Aim of the exercise
Replace "Application Security" with "Network Security" in the lines starting at the one containing "This screenshot has width=1024, height=576." and ending at the one containing "(x=156, y=257)", and return only those lines with everything else unchanged.

Interface element records
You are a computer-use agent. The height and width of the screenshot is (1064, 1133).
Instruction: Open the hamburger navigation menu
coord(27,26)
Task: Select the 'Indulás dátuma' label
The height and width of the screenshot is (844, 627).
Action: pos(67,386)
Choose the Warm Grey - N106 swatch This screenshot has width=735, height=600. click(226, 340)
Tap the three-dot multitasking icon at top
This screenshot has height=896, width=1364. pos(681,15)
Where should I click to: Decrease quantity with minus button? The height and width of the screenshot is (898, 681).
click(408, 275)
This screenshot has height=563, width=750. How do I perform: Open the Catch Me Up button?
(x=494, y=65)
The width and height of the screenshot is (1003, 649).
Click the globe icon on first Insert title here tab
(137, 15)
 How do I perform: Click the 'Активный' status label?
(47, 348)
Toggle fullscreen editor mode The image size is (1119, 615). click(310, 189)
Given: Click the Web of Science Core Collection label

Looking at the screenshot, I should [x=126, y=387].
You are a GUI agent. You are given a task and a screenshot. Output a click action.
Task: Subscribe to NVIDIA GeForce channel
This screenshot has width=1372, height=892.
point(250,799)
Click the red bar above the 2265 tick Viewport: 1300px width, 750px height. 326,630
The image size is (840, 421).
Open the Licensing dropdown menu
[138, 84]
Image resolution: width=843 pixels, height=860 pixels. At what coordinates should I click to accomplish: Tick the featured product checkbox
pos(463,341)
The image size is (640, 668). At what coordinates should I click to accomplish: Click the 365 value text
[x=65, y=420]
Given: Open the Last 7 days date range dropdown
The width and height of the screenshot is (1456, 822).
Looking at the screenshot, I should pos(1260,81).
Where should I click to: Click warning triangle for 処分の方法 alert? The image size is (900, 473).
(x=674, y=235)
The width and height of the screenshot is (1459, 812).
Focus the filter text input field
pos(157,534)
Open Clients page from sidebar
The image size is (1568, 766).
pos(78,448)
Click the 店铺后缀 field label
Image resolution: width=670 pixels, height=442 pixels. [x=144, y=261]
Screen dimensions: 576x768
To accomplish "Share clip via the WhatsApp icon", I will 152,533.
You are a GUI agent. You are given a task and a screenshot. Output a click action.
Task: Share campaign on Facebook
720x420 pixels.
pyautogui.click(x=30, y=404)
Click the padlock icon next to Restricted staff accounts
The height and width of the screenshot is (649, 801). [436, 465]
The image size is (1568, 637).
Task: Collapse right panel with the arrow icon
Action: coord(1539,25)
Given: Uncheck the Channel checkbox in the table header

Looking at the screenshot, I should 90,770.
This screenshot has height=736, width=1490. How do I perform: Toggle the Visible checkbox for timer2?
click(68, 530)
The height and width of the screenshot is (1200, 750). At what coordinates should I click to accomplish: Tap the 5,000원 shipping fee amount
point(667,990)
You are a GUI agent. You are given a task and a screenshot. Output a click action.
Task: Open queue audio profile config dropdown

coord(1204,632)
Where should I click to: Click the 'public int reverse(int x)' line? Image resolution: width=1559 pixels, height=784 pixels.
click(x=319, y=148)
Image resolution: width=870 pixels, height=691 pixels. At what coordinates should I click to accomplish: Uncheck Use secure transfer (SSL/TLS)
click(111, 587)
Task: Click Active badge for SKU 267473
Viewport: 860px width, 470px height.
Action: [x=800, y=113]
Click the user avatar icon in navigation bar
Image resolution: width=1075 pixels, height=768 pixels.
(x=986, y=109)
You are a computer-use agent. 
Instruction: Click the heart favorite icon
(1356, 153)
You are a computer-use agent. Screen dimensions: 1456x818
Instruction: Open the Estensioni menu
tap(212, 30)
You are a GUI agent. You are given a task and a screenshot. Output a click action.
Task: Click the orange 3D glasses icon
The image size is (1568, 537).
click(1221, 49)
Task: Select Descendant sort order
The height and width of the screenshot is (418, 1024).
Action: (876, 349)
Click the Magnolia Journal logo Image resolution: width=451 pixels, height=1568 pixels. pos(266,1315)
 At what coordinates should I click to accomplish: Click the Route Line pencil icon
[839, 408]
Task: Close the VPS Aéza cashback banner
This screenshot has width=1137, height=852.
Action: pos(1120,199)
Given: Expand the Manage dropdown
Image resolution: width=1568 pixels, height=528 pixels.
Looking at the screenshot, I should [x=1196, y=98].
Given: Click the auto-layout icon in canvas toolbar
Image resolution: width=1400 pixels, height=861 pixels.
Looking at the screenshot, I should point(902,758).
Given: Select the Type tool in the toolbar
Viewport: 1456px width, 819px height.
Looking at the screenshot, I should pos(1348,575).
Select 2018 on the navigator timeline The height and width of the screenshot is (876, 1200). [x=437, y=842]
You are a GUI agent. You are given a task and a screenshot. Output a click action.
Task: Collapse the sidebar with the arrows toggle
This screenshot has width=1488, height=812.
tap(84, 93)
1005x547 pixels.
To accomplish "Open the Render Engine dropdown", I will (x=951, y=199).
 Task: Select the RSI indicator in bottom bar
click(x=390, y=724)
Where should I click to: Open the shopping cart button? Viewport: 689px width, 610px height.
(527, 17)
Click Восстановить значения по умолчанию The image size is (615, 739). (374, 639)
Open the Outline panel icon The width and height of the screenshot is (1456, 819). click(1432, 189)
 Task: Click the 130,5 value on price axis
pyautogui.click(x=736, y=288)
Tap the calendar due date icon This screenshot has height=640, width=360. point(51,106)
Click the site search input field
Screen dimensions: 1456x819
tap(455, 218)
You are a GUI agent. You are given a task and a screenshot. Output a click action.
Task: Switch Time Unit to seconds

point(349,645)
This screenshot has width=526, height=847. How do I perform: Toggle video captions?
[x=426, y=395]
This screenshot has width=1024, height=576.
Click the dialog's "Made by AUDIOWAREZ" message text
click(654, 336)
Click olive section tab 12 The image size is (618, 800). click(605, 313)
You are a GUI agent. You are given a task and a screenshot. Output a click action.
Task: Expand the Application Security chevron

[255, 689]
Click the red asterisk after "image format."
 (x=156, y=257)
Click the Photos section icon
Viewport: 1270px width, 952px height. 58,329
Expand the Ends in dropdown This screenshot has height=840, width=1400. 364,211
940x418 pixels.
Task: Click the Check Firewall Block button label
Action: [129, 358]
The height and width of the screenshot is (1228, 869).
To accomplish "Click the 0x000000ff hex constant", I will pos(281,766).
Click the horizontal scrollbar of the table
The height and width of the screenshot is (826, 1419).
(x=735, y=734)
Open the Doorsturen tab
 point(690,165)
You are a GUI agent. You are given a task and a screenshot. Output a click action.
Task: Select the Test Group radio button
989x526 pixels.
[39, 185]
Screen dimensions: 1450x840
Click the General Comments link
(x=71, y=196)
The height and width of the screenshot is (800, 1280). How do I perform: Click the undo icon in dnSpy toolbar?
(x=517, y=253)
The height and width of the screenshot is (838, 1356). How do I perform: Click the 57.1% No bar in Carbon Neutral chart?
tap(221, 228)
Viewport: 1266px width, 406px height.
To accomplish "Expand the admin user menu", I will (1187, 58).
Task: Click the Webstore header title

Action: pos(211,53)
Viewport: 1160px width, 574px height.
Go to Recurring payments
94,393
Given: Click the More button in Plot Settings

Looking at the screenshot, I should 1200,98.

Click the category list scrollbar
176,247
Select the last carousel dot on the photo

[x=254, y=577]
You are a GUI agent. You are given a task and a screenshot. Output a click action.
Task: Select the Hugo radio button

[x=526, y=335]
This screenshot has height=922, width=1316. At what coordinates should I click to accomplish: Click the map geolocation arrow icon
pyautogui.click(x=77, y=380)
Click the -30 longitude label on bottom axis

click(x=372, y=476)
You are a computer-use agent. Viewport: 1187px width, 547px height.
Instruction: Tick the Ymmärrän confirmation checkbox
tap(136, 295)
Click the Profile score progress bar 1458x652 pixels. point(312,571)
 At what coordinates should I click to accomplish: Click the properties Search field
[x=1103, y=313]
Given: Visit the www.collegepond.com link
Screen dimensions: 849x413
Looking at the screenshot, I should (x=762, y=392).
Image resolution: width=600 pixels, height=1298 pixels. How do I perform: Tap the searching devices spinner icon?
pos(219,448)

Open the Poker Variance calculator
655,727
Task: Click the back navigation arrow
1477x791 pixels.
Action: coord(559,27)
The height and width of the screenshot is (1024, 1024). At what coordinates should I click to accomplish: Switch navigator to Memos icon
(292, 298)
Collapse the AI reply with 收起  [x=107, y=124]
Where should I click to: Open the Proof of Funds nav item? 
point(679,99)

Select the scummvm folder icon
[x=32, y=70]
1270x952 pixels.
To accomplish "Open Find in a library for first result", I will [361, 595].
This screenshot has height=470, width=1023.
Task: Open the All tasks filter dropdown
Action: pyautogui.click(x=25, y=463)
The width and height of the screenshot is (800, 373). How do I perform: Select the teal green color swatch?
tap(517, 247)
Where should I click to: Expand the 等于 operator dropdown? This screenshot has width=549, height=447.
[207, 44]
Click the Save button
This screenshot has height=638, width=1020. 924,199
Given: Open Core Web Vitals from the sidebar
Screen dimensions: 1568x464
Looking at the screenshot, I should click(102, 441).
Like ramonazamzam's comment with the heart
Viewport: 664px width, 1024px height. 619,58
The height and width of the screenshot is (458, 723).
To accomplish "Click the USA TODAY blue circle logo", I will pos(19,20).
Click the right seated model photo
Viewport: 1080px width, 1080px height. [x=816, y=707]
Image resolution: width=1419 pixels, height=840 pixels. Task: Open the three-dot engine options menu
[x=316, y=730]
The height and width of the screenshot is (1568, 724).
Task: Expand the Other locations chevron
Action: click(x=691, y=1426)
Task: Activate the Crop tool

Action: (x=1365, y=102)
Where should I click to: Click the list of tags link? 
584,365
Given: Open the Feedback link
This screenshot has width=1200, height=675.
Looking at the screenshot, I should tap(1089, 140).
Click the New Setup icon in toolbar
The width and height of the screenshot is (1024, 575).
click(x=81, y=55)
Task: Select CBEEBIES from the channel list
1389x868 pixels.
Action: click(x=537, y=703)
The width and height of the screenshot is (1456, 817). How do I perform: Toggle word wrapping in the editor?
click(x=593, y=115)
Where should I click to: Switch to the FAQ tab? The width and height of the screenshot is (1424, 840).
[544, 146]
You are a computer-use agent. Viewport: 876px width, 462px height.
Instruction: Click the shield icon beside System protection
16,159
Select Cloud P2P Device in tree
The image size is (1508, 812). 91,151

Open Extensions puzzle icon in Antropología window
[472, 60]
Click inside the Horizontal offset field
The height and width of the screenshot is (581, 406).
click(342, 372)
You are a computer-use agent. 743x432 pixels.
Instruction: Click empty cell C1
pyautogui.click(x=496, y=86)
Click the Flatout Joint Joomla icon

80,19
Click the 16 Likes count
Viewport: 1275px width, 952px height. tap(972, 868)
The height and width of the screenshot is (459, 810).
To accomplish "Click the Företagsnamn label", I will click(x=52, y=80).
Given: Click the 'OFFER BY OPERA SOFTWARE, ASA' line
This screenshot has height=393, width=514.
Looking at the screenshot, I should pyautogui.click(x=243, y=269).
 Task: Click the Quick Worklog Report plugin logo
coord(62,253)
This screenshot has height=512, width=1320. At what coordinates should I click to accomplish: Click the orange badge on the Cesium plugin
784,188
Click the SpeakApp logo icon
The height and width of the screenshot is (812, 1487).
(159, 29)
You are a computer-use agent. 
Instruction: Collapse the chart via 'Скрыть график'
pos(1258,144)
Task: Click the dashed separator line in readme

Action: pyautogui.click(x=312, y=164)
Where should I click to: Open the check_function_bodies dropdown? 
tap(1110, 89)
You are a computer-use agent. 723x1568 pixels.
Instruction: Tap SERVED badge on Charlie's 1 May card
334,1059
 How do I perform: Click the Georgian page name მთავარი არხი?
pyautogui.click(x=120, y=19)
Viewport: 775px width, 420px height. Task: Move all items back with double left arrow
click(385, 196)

Worked solution
This screenshot has width=1024, height=576.
Click the dialog's "Made by AUDIOWAREZ" message text
click(654, 336)
Click olive section tab 12 The image size is (618, 800). click(605, 313)
You are a GUI agent. You are given a task and a screenshot. Output a click action.
Task: Expand the Network Security chevron

[255, 689]
Click the red asterisk after "image format."
 (x=156, y=257)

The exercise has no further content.